Minggu, 24 Maret 2019

Curhat Proposal


"Beberapa orang pergi ke pendeta, yang lain melampiaskan dengan puisi, tapi aku pergi ke sahabatku."
Virginia Woolf


Kesadaran otak saya kian terkumpul, sesaat setelah bangkit dari tidur. Kamar masing remang-remang. Tubuh sedikit loyo, tapi tangan sudah sigap bertindak hal lumrah bagi manusia abad 21: mencari posel pintar. Mata segera melihat benda persegi bersinar, seolah sinar dari Firdaus: melegakan.

Ada ribuan pesan di WhatsApp, umumnya dari grup, mungkin tentang basa-basi yang mencerdaskan umat manusia atau humor menyegarkan. Skip. Saya memilih pesan dari kawan. Ada cukup banyak. Saya takjub. Dua bulan lalu, ponsel ini hening dari pesan, tepatnya saat liburan. Liburan kampus berarti istirahat mendapat banyak pesan dari kawan. Hingga kadang membuat saya merindukan mereka. Tapi ini bukan musim liburan (musim duren?).

O, tertidur lebih awal ternyata membuat pesan kian menumpuk. Umumnya tentang tugas kuliah. Maklum, sekarang sudah menginjak usia semester tua. Padahal rasanya baru kemarin saya mengenal mereka.
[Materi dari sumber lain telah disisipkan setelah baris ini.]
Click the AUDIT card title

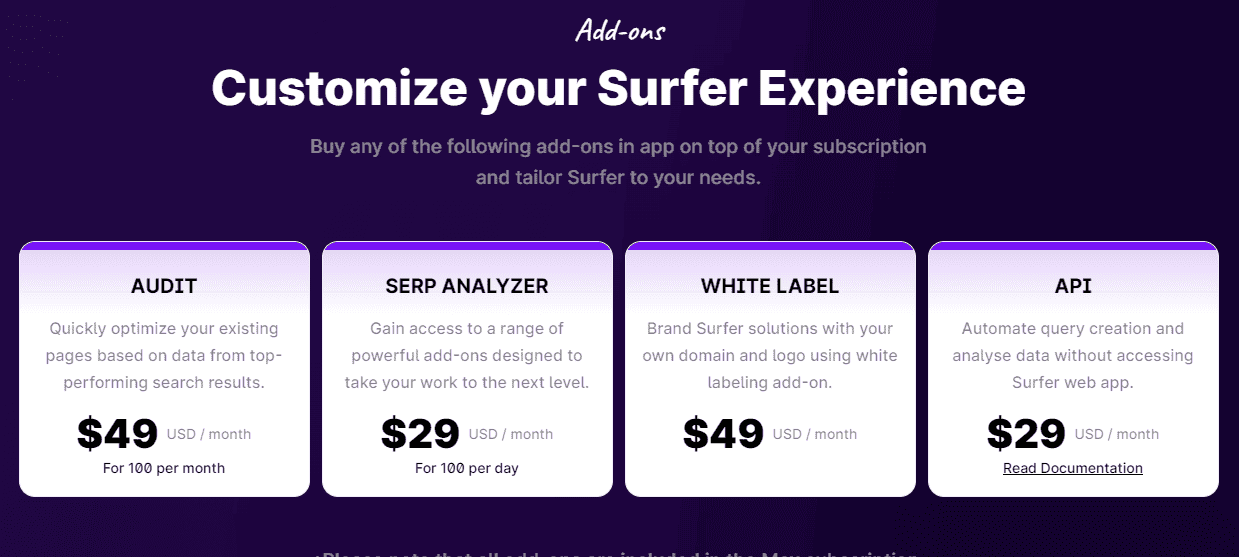164,286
Pesan itu rata tentang proposal penelitian. Kawan-kawan sudah berbaik sangka bahwa saya bisa memberi solusi perihal judul yang mereka usung. Saya berdoa semoga tidak menyesatkan mereka.

Pesan pertama berupa voice notes, saya tekan ikon putar, di kejauhan terdengar suara cewek, “Cak, saya kok kepingin bahas tentang HAM di Indonesia, ya. Tapi saya bingung mau nyangkutin sama ayatnya gimana.” Saya meladeni dia dengan santai, di ujung diskusi, dia memilih banting kemudi. Sayyid Qutb, yang menurutnya menjadi biang kerok radikalisme di Indonesia lebih aduhai diteliti. “Iya. Monggo.” Jawab saya, setelah sebelumnya dia bermaksud meminjam buku tentang Sayyid Qutb. Mbak, silakan berdoa untuk beliau, ya.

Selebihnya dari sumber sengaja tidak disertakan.